◆ Excerpt to read

☆ ☆ ☆ ☆ ☆

Paying for public goods is vital. Those public goods are biodiversity, food security, access, education and so many other things, including the landscape that underpins the lake district’s tourism economy. All of them are at risk if we make the wrong decision here. Amendment 16 is so important because it underpins, and prevents the Government from undermining, British values when it comes to animal welfare, the sovereignty of this place in scrutinising and reviewing legislation and trade deals, and the future of farming itself.

What is the USP of British farming’s food exports? It is quality. If we allow the undercutting of our farmers through cheap imports—cheap because of the poor quality of their production—we undermine our reputation and our ability to trade internationally and be successful. It is important for Members to understand that amendment 16 is about strengthening Britain’s hand in negotiations. If our negotiators say to the US negotiators, “We’d love to help you out, but we can’t because Parliament won’t let us,” that is real strength which allows us to get the kind of deal that is good for British farmers, for the environment and for animal welfare. It would strengthen this Parliament. The Minister said that we have spent 100 hours debating the Bill. That contrasts very worryingly with the length of time we will have to scrutinise trade agreements that will last for generations. It will strengthen our standing and reputation as a country if we write into the Bill our determination to ensure that we uphold animal welfare and environmental standards, as so many Members on both sides of the House have said.

☆ ☆ ☆ ☆ ☆

◆ Data supplied
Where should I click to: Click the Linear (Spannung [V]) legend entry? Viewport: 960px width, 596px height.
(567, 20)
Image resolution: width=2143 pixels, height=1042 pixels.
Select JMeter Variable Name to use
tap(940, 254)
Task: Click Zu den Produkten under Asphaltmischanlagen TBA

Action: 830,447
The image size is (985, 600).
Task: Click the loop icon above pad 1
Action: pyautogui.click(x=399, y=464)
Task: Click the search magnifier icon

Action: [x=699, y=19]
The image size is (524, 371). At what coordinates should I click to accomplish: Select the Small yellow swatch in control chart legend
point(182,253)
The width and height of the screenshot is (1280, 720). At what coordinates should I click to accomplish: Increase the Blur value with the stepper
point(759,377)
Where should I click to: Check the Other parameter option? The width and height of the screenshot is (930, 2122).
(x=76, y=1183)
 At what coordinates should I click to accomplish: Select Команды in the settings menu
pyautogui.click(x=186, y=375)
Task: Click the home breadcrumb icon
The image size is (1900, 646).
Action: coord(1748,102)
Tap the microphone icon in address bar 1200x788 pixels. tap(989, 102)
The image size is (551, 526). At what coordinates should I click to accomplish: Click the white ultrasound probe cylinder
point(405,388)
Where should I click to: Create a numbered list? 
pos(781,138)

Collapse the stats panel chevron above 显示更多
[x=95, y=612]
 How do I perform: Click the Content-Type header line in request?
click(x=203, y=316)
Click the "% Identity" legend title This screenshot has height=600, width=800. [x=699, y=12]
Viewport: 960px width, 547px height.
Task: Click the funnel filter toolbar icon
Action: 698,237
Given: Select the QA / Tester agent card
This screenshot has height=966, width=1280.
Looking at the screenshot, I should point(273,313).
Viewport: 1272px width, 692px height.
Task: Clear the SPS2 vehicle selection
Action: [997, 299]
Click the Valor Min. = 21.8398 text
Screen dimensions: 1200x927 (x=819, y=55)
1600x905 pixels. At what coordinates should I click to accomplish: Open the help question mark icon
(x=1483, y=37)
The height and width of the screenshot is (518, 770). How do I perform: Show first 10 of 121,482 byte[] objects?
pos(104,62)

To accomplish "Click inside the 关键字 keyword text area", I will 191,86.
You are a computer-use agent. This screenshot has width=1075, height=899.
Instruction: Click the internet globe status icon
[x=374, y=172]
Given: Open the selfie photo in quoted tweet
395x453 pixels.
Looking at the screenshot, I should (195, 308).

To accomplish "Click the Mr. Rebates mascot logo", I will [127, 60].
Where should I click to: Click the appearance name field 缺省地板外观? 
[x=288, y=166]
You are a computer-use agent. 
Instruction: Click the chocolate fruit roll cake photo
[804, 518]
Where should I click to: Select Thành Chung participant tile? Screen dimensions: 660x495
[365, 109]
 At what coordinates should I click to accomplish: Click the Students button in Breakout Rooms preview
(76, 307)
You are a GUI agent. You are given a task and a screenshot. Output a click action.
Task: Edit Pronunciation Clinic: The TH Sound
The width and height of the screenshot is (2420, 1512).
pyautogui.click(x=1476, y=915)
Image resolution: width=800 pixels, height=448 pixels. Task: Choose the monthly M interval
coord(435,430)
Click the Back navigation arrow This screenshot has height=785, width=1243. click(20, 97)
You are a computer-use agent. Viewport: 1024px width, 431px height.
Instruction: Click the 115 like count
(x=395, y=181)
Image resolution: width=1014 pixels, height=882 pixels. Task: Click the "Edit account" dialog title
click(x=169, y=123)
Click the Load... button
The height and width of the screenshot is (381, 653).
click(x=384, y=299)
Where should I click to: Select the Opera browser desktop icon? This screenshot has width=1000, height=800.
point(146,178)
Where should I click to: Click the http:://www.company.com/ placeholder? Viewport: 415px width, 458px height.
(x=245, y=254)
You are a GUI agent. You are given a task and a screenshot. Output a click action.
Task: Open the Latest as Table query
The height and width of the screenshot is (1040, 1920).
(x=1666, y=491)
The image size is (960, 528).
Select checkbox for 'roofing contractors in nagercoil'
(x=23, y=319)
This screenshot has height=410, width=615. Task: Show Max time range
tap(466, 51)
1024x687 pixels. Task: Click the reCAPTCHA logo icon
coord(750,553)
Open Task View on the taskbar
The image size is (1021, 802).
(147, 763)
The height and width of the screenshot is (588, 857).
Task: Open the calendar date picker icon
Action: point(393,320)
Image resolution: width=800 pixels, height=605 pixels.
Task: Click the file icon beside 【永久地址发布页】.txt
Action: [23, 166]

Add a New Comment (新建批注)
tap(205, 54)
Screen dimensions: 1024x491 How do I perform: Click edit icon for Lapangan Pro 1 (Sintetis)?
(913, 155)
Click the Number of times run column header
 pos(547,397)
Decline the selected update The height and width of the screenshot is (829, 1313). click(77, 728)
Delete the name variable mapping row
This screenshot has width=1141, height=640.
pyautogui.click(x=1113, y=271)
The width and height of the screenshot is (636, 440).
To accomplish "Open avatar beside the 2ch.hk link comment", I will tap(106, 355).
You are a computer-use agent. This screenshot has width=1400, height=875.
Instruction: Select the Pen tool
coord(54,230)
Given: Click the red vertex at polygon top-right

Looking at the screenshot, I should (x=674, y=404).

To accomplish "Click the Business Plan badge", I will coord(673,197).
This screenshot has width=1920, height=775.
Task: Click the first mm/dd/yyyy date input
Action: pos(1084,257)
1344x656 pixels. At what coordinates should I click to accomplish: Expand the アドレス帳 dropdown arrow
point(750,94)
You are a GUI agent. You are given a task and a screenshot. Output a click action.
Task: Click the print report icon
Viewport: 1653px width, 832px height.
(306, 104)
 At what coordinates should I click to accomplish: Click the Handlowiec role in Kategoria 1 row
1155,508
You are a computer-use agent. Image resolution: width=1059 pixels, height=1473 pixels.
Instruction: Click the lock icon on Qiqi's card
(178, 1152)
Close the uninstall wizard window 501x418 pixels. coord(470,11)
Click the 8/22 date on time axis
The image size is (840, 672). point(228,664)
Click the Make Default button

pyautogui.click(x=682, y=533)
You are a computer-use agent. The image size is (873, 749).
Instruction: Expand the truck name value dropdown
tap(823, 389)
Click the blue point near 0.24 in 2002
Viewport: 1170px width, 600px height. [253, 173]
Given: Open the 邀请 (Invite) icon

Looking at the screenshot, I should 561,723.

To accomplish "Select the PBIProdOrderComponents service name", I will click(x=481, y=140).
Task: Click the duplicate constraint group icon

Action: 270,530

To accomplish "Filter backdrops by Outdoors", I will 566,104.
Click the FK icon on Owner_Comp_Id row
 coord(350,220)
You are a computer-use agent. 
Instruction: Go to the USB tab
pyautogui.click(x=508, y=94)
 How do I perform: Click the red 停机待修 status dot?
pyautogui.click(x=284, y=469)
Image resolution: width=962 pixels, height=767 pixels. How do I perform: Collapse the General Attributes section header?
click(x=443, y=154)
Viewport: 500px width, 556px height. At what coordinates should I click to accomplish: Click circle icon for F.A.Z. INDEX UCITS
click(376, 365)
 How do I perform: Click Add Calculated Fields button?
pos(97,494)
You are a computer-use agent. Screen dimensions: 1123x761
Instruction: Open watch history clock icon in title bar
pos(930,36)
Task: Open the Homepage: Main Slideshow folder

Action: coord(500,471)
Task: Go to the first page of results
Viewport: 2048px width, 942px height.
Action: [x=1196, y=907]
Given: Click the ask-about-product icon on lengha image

☆ ☆ ☆ ☆ ☆

◆ Task brief
From the speech on amendment 16 and British farming, copy the text from "Paying for public" up to and including "of farming itself.".

◆ Solution to the exercise
Paying for public goods is vital. Those public goods are biodiversity, food security, access, education and so many other things, including the landscape that underpins the lake district’s tourism economy. All of them are at risk if we make the wrong decision here. Amendment 16 is so important because it underpins, and prevents the Government from undermining, British values when it comes to animal welfare, the sovereignty of this place in scrutinising and reviewing legislation and trade deals, and the future of farming itself.